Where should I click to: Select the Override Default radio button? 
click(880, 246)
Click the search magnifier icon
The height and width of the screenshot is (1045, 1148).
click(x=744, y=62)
◇ ◇ ◇ ◇
> **THE TASK**
Output the full listing above once again, verbatim.

> **THE COMPLETED TASK**
Where should I click to: Select the Override Default radio button? 
click(880, 246)
Click the search magnifier icon
The height and width of the screenshot is (1045, 1148).
click(x=744, y=62)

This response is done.